Selim Han’ın Müslümanlara hatta insanlığa, kadim topraklardan çizdiği ufuktan ve gösterdiği hedeflerden habersiz oluşumuz,  bizleri bugünlere kadar getirmiştir. Yani orta doğu topraklarında akan kan ve gözyaşının sebeplerinden biri de hiç şüpheniz olmasın ki onun bıraktığı emanete sahip çıkmamamızdan kaynaklanmaktadır.  Bu önemli mirasın ne olduğunu açıklamak zaten makalemin de içeriğini oluşturacaktır.  

Sultan, hayatı boyunca ve özellikle de Mısır’ı fethettikten sonra Eşyanın Hakikatinin peşinde koşmuştur. Kâinatın, maddenin esrarını anlamlandırmak ve kadim tarihin izini sürmek için uğraşmıştır. 

Siz kıymetli okurlarıma bu manada arz edeceğim konuyu ise Osmanlı Tarihini yazanlar önemli görmemişlerdir. Sultanın Mısır’da yaptığı araştırmaların, çalışmaların üzeri örtülü kalmıştır.

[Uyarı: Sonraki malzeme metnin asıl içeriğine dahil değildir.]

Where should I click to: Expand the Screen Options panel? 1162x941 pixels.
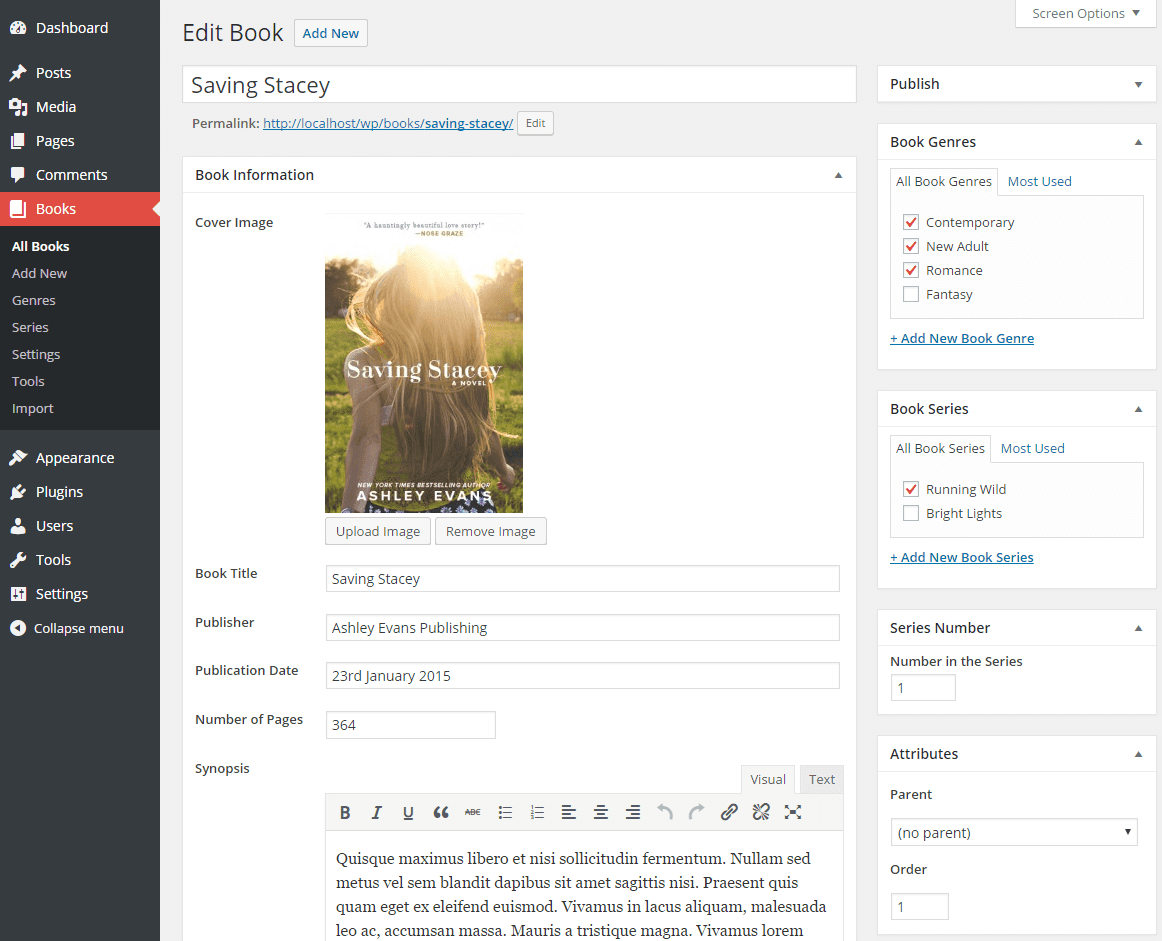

Hilafet Makamını, Devlet-i Aliye’ye kazandıran Sultan I. Selim Han, kısa padişahlığı zamanın da başarmak için çırpındığı ve mücadelesini verdiği meseleleri hal yoluna koyup projelerini kendisinin arzu ettiği şekilde tamamlayabilseydi,  devrinin “süper gücü” olan Osmanlı Devleti, çok daha başka noktalara gelebilecekti. Ancak kader hükmünü icra etti. Hazret-i Yavuz, İmparatorluğun istikbali için kendince yapılması lazım gelen icraatları hayata geçiremeden, 24 Nisan 1512 tarihinde cülus ettiği tahtta, 8 yıllık padişahlıktan sonra 22 Eylül 1520’de çok büyük zaferler ve başarılar kazanmış olarak, Nedimi Hasan Can Yasin-i Şerifi okurken sabahın ilk saatlerinde, henüz gün ışırken vefat etmiştir. 

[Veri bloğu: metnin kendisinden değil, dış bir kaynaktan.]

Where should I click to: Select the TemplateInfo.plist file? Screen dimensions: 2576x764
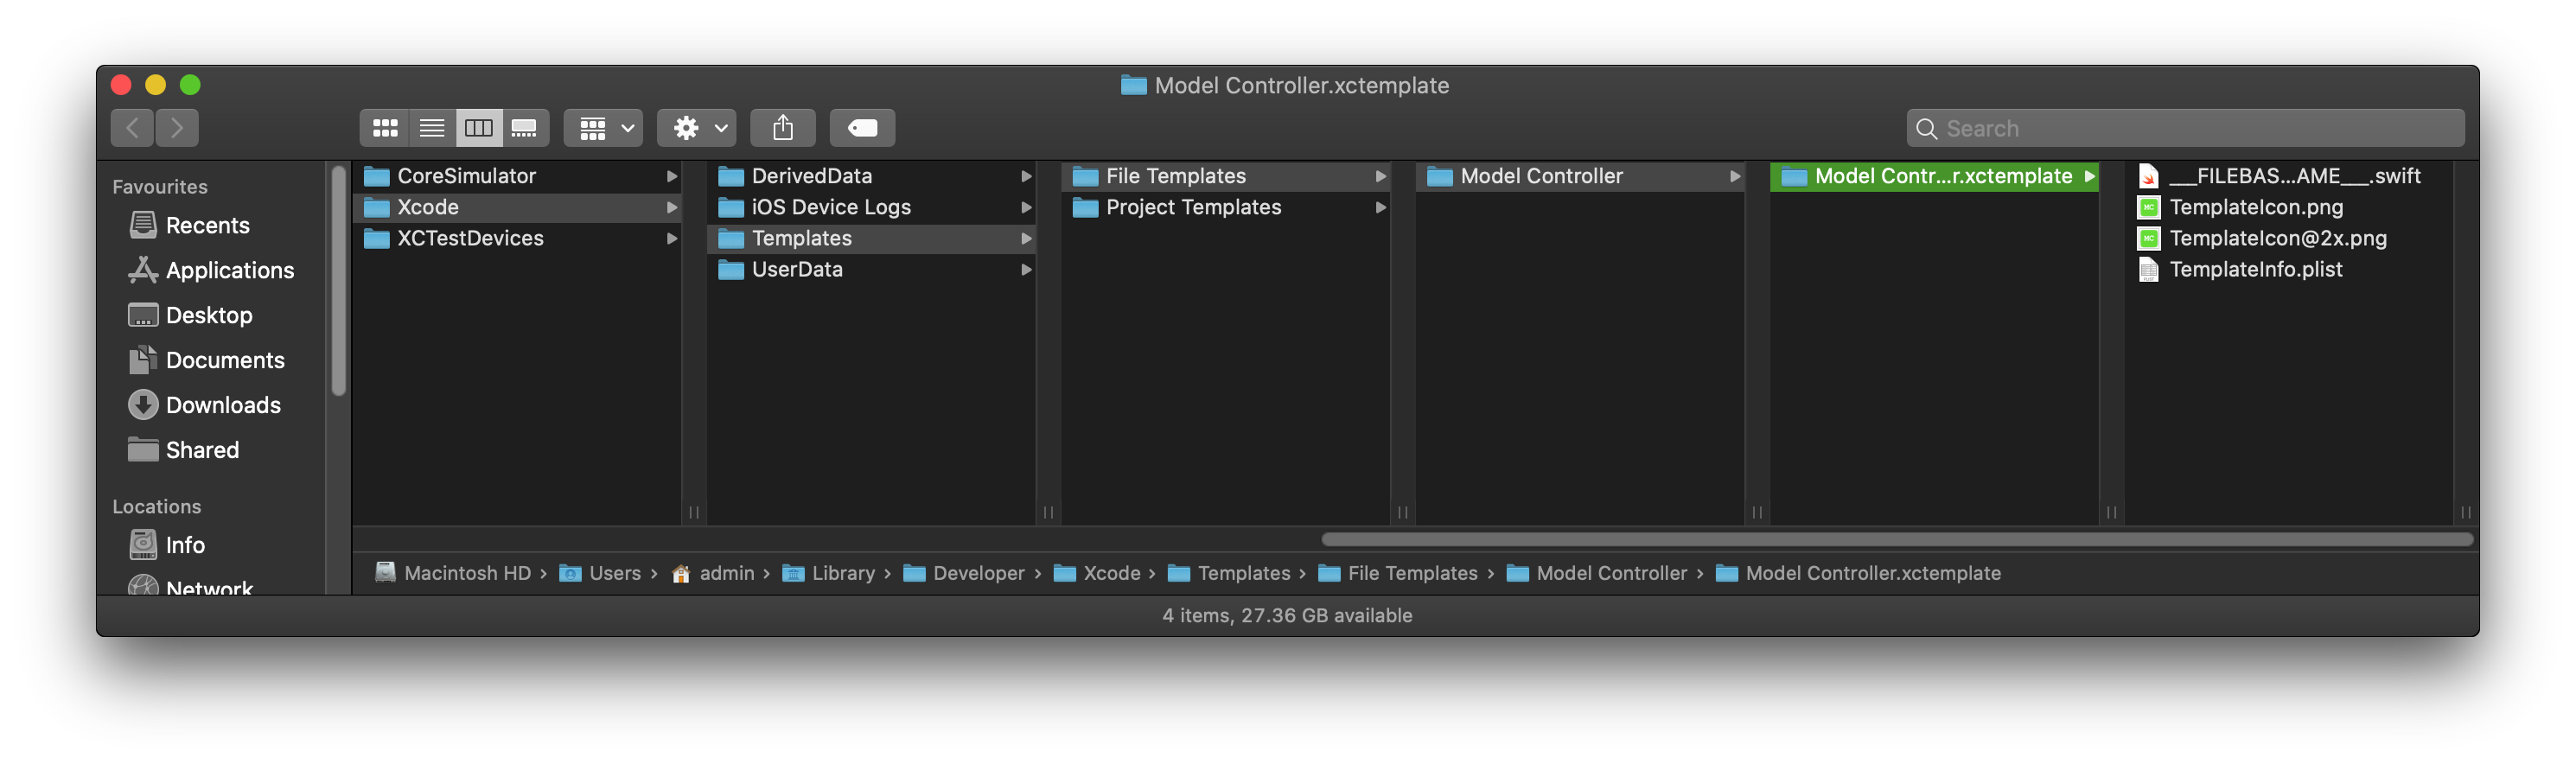(2255, 270)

 Hükümdarlığı zamanının siyasi ve askeri mevzuları yazımın konusu değildir.  Onun, İbn-i Kemal, İdris-i Bitlisi, Şeyh Mekkî Efendi gibi âlim ve âriflere verdiği vazifeleri takip ederek, Hünkârın Devletin ve insanlığın istikbali için başlattığı projeleri bilmemizin lazım geldiğini ve bu mevzuların çok önemli olduğunu düşünmekteyim. Zira hayata geçmesi için var gücüyle uğraştığı  “bilgelik” İNSANLIĞIN ACILARDAN VE FELAKETLERDEN KURTULUŞUNUN İLACIDIR. Peki nedir?  Dünya halklarını, acılardan ve felaketlerden kurtarmanın yolu. Sultan Selim Han’a göre İbn-i Arabî Hazretlerinin irade buyurduğu “Kalbim bütün suretleri kabul edecek bir hale geldi.”diye başlayan şiiri, kavgaları çekişmeleri, sen ben inatlaşmalarını yok edecek iksirdir. Şimdi bakalım, hazret, nutk-u şerifinde anlamak isteyenlerin aklına hissetmek isteyenlerin gönlüne asırlar öncesinden nasıl seslenmiş. 

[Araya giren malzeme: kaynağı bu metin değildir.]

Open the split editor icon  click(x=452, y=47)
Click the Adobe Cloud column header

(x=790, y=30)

Kalbim bütün sûretleri kabul edecek bir hale geldi.

Ceylanların otlağına, puthaneye, keşişlerin manastırına döndü kalbim. 

Kalbim tavaf edenlerin kâbesi Tevrat levhalarına, kuran sayfalarına döndü.  

Ben aşk dininin müntesibiyim. 

Aşk bineği hangi yöne götürürse benim dinimde imanımda orada. “   

Selçuklu ve Osmanlı İmparatorluklarının ayrım yapmadan herkese aşkla hizmet etmeleri, insanlara din farkı gözetmeden şefkat ve merhamet ile yaklaşmaları hazretin, şiirinde bahis buyurduğu yaratılış hikmetlerinin kavranmasından kaynaklanmaktadır. Yani İbn-i Arabî anlayışı, Selçuklu ve Osmanlıyı âleme hizmetkâr kılmıştır.   Kaos, kan ve gözyaşının hüküm sürdüğü dünyanın, Şeyh-i Ekber hazretlerinin fikirlerinden uzak olduğu ise ortadadır.  Osmanlı Devletinde asırlarca kilise, sinagog ve camiler nasıl bir arada durdu? Neden kimse kimseye karışmadan özgürce ibadetini yaptı? Sorusunun cevabı da zannederim hazretin, şiirinde ki derin manada gizlidir.  İşte  “İbn-i Arabî metafiziğinin ve varlık algısının”,  insanları ötekileştirmeden bir arada tutmanın gizemli formülü olduğunun farkına varan hükümdar da, devrin âlimi, Kanuni Sultan Süleyman Han zamanının da Şeyhülislamı olacak olan İbn-i Kemal Hazretlerine, “Vahdet-i Vücûd öğretisinin devlet doktrini haline getirilmesinin sakıncası olup olmadığını sormuştur. Kendisinden müspet cevap aldıktan sonra da öncelikle yapılması gerekenin İbn-i Arabî adını lekelemeye çalışanları susturmak olduğu konusunda hem fikir olunmuştur.   Bunun üzerine İbn-i Kemalde Öncelikle hazreti, hâşâ kâfirlikle suçlayanlara karşı meşhur Fetvayı Şerifini kaleme almıştır.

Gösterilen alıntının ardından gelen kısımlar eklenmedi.